The docs say "Tuples are mutable, but they have value semantics, so they are hashable and can be passed around as if they were immutable."

No. Variables may be mutable, including variables of a tuple type. Modifying a component of a variable of a tuple type is equivalent to constructing a new tuple of the same type from the old one with a different value for that component, and assigning it. I think this is what you meant, it just reads wrong.

[adamsol]

Pyxell uses C++'s std::tuple internally and it works like I described. The effect would be probably the same if it worked like you described it, but it would be a different implementation. Maybe faster, though I'm not sure, because tuples would then require memory management just like containers.

[skaller]

How do you modify a tuple that is not stored in a variable?

[skaller]

Sorry , let me clarify. Value semantics is necessarily purely functional and cannot include any notion of mutation. This is true by definition. I'm not trying to tell you what your language does or should do, just pointing out an error in the documentation. Value semantics means roughly "it works like an integer", values are always intrinsically immutable. Operations such as C++ increment (eg x++) do not operate on values, but on objects. An object is a location in which values can be stored, so mutation could be allowed, by modifying what is stored at that location. Pointers are values, but they allow objects to be modified by changing the stored value: the value itself cannot be modified. C++ also has references which are roughly pointers, variables also are really locations, not values, and the normal lvalue/rvalue crud in C and C++ is just a stupid confusion: in an l-context a variable name is associated with the location (address) of some store containing a value whereas in an r-context, the same variable refers to the stored value instead. The point is mutation cannot be defined for values, it is intrinsically a property of objects, whether the object is associated with a variable or with a pointer.

[adamsol]

How do you modify a tuple that is not stored in a variable?

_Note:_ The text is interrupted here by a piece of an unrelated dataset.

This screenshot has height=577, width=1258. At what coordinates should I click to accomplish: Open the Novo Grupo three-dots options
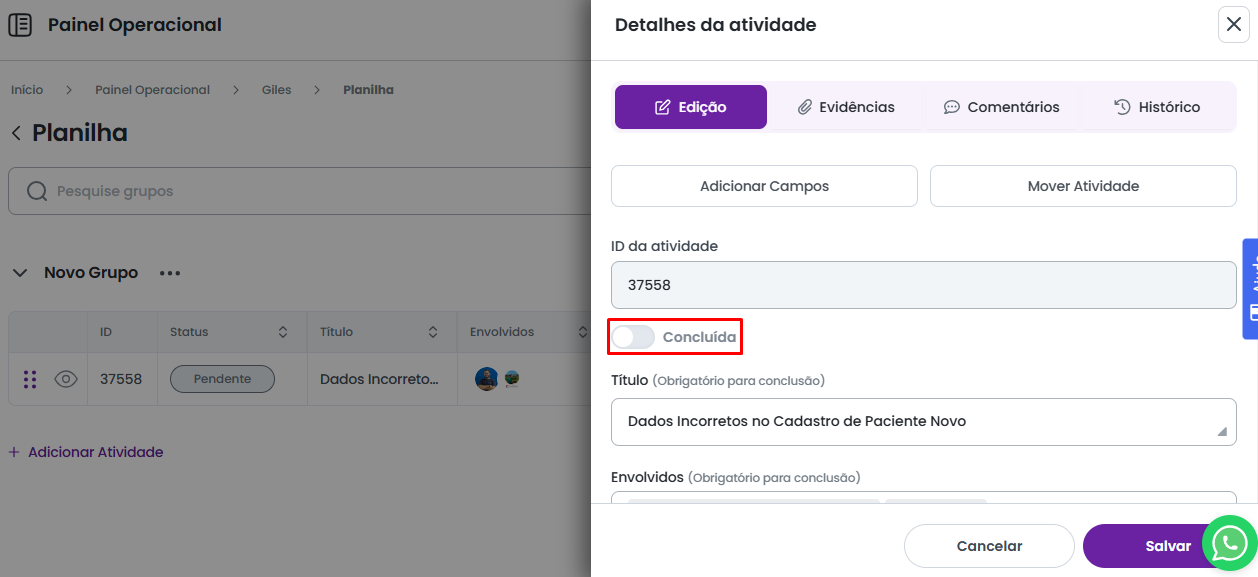point(169,273)
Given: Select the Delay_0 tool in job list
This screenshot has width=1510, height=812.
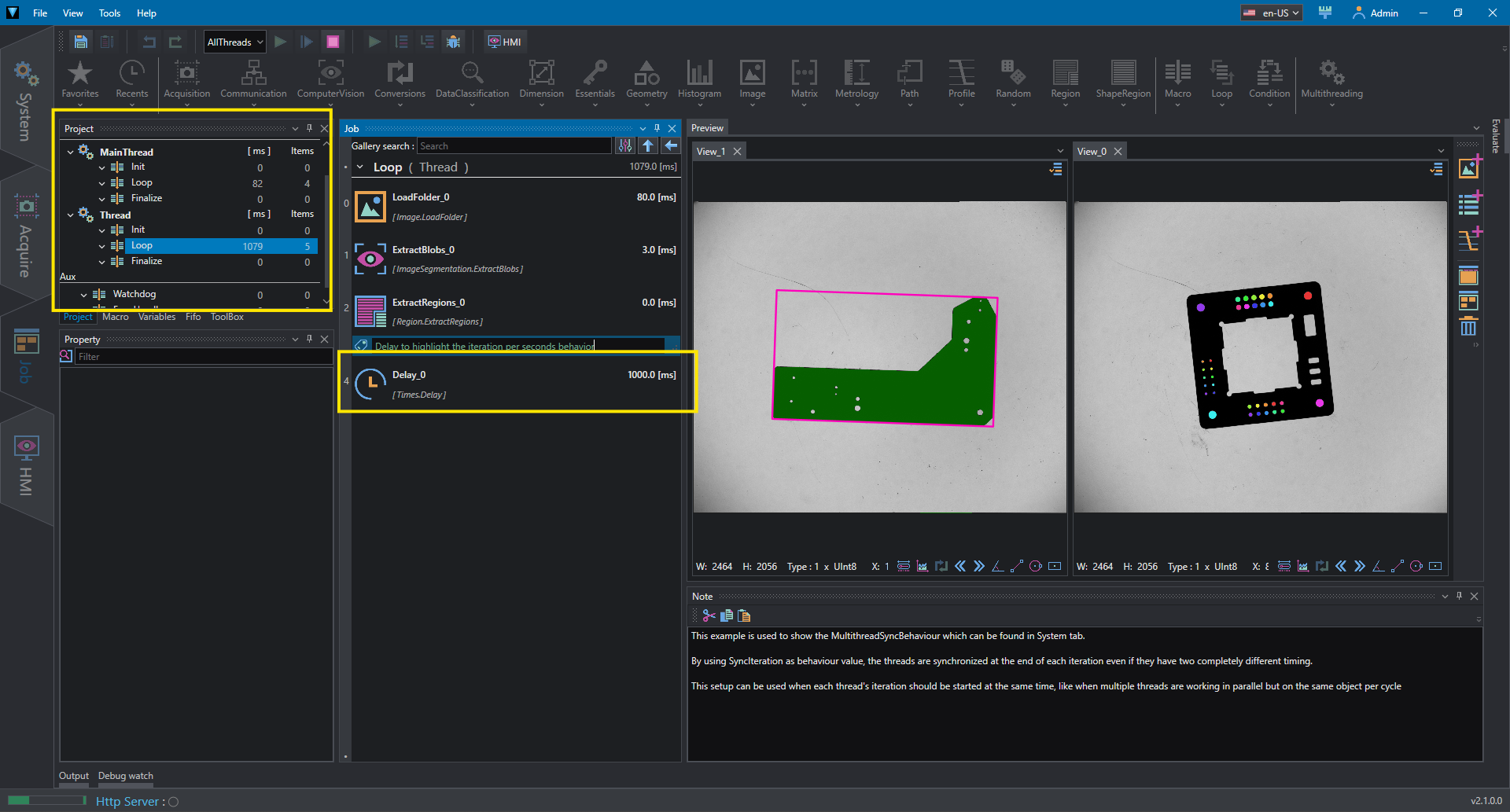Looking at the screenshot, I should [x=514, y=384].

There is always some "variable". If you have an array of tuples, you can modify some tuple in the array like this: array[0].a += 1. And the effect is exactly like if you created a new tuple and assigned it to the array element, just with much less boilerplate, and internally there is no copying or creating a new tuple object here.

As for value semantics, I mean that tuples are copied whenever they are assigned anywhere, just like in C++: https://isocpp.org/wiki/faq/value-vs-ref-semantics#val-vs-ref-semantics. Maybe it's not the best term, but from what I've learned there is always some ambiguity when referring to variable semantics. I can also see there is some problem with calling tuples "mutable", since they're not exactly like mutable objects or containers... but they really are mutable on the implementation level, they are just passed by value, not by pointer.

[skaller]

Ah, ok. Might be best to clarify the docs. Its also not a good idea to cite C++, since it is very confused and quite broken. Pass by value and pass by reference (meaning to a function parameter) is a horrible distinction that plagues most languages, if not in the core, then by virtue of library semantics. Perhaps this problem is absent in purely functional languages like Haskell.

Just FYI, in Felix I have finally solved this problem in the language core, but it took several decades to figure out how to do it. C basically got this right: if you want to pass by reference please use a pointer.

[adamsol]

Tuples are quite similar to basic types. Just like you can increment an integer variable, you can increment an integer inside a tuple. In both cases you have modified a variable, but haven't changed the values where that variable was previously used. So this is the value semantics, as opposed to reference semantics of containers or class objects.

I think the documentation describes the current behaviour well enough, and if it's not clear, there is still an example showing how it works.